As of now the plan is to work with Merton’s labels to ensure she gets radio play while keeping her on the road. Marquis said it’s all a matter of finding the right people to work with.
“In the U.S. she is with Mom+Pop who’s done a really great job in making her a priority and then having a really strategic, well-thought-out plan,” Marquis said. “Her team is approaching different partners in every territory who have the same amount of commitment of the project as opposed to working with a major label where you can end up with a partner who is not as invested as somewhere else in the world. They have been so focused on finding the right people on the ground, and that’s the most important thing.

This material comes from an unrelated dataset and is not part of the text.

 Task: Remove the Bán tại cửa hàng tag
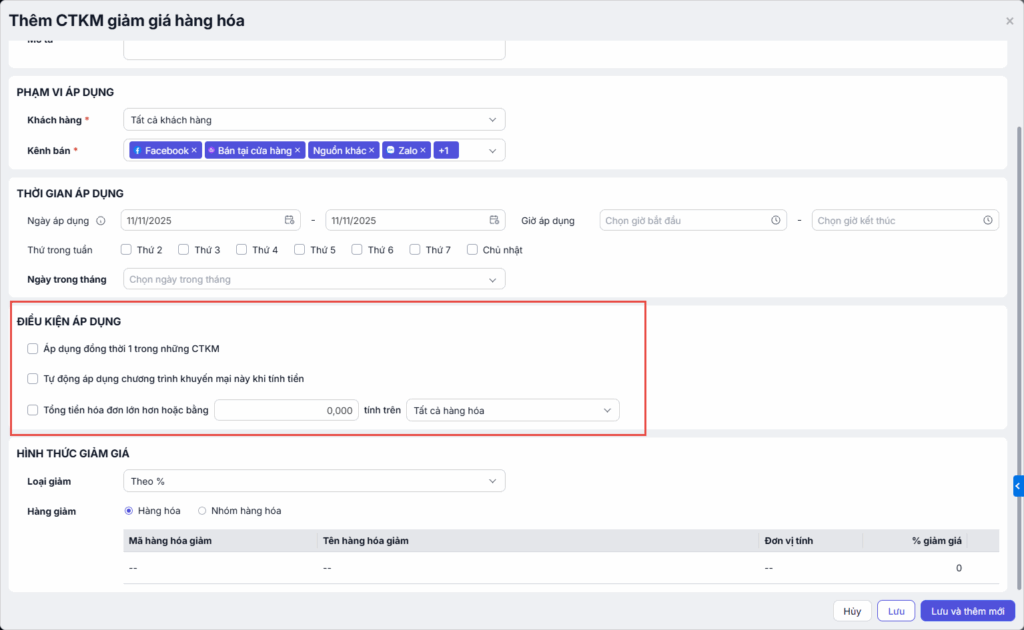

“Part of our philosophy is to have the shows be sold out and not skip any steps. When you’re a young artist on her first big tour, people are going to want to see her in intimate rooms. So we are booking the tour smaller but that is a strategic decision,” Marquis continued.
Besides the Vance Joy tour, Merton is also playing several festivals, including Governors Ball in New York City, BottleRock in Napa, Calif., and Firefly in Dover, Del. Then she’ll return to Europe for a couple festival dates, with plans to play smaller rooms in the U.S. in the fall.